Exercise tasks:
1/ From the living wage article, return the exact wording from "The report by" to "families in Bermuda.".
2/ List every need that the living wage article says the move intends to ensure all workers can afford.

Passage shown section start

National living wage moves closer
Some of Bermuda's lowest-paid workers could triple their wages within three years after a national living wage is introduced.
Economic experts, union officials and employers should decide on the living wage, to be implemented by 2021, according to a report from the bipartisan group researching the issue.
The move intends to ensure all workers can afford food, housing, clothes, medical care, education for their children and transport.
The report by the Parliamentary Joint Select Committee on the establishment of a living wage, tabled on Friday by chairman Rolfe Commissiong, a backbencher, points to the struggles faced by some families in Bermuda.
It says some hospitality staff earn between $5 and $7.50 per hour, while “low-skilled workers” such as cashiers, gas station attendants and laundry machine operators can earn less than $8 per hour. For many, this works out at less than $15,000 per year.
The report also says the cost of living in Bermuda is 98 per cent higher than the United States, and rent expense is 146 per cent higher than the US.
It advises that from May 2019, a minimum wage of $12.25 per hour be introduced, representing gross income of $25,480 per year, about 40 per cent of the median wage income of $63,712.

Passage shown section end
Data for analysis section start

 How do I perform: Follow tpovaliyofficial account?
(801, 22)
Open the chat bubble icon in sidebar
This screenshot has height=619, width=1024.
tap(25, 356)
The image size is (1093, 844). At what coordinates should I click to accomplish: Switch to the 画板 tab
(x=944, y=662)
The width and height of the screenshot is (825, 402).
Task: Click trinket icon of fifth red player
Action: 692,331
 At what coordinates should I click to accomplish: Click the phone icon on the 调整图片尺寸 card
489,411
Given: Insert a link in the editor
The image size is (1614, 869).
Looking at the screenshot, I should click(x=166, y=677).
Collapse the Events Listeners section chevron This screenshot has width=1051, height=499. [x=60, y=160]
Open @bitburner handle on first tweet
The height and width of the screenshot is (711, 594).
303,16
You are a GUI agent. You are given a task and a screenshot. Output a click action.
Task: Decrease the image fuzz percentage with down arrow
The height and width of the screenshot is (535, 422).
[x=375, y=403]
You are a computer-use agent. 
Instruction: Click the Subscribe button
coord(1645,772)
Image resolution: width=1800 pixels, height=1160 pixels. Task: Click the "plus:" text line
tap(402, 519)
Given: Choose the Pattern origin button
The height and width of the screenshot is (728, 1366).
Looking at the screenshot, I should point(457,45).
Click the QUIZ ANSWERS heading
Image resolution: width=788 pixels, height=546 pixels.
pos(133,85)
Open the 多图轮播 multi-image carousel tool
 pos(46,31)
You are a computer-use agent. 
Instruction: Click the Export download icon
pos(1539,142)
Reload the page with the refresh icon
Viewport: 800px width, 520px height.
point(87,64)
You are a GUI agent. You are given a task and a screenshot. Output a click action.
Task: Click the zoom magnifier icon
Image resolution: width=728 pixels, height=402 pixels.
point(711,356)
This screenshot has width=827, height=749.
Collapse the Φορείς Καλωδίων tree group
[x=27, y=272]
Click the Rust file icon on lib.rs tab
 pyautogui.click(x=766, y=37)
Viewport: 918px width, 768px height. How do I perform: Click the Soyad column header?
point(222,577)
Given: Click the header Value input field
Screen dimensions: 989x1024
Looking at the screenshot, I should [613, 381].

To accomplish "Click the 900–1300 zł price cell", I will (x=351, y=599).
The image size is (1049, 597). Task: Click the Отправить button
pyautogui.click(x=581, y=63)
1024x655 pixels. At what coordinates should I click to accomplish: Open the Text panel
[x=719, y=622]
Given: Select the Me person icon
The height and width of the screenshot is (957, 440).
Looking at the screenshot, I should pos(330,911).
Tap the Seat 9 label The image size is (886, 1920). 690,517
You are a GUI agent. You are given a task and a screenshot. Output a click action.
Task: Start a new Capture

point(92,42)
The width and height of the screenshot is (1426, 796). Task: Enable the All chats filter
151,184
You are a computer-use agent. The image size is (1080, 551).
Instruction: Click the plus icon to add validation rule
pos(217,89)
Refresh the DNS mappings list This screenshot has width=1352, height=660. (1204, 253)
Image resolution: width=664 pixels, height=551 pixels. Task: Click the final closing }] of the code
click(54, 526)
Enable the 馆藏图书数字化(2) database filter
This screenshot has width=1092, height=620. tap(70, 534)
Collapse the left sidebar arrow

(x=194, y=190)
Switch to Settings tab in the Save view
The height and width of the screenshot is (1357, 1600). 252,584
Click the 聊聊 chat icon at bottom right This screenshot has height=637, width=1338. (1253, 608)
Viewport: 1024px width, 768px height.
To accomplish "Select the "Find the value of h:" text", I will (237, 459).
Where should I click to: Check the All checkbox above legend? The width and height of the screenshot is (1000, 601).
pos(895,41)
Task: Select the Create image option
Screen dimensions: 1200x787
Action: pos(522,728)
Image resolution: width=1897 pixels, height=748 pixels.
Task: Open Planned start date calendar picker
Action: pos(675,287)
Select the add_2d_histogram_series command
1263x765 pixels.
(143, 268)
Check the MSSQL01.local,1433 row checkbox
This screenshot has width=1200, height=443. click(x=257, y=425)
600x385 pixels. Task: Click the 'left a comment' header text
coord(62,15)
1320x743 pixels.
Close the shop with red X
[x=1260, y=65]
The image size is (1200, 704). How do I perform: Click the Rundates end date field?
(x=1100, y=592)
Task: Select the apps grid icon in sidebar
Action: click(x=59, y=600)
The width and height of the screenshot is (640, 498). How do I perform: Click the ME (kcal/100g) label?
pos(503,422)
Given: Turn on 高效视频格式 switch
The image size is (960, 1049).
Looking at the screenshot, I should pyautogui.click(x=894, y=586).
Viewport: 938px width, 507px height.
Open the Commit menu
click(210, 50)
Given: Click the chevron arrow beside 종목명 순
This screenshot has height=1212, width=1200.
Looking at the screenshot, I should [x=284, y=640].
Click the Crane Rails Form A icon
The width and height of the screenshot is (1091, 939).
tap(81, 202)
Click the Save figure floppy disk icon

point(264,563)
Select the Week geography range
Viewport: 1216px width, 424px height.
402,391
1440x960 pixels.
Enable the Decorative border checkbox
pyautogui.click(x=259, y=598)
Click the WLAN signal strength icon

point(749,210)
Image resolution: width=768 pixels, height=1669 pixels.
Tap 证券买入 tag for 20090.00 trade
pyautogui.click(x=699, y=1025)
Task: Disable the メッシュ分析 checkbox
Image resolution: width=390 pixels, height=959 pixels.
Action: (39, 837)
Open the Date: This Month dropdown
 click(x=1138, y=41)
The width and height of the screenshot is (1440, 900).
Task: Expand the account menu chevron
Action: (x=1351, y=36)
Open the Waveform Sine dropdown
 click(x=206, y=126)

Data for analysis section end

Results:
1/
The report by the Parliamentary Joint Select Committee on the establishment of a living wage, tabled on Friday by chairman Rolfe Commissiong, a backbencher, points to the struggles faced by some families in Bermuda.

2/
food
housing
clothes
medical care
education for their children
transport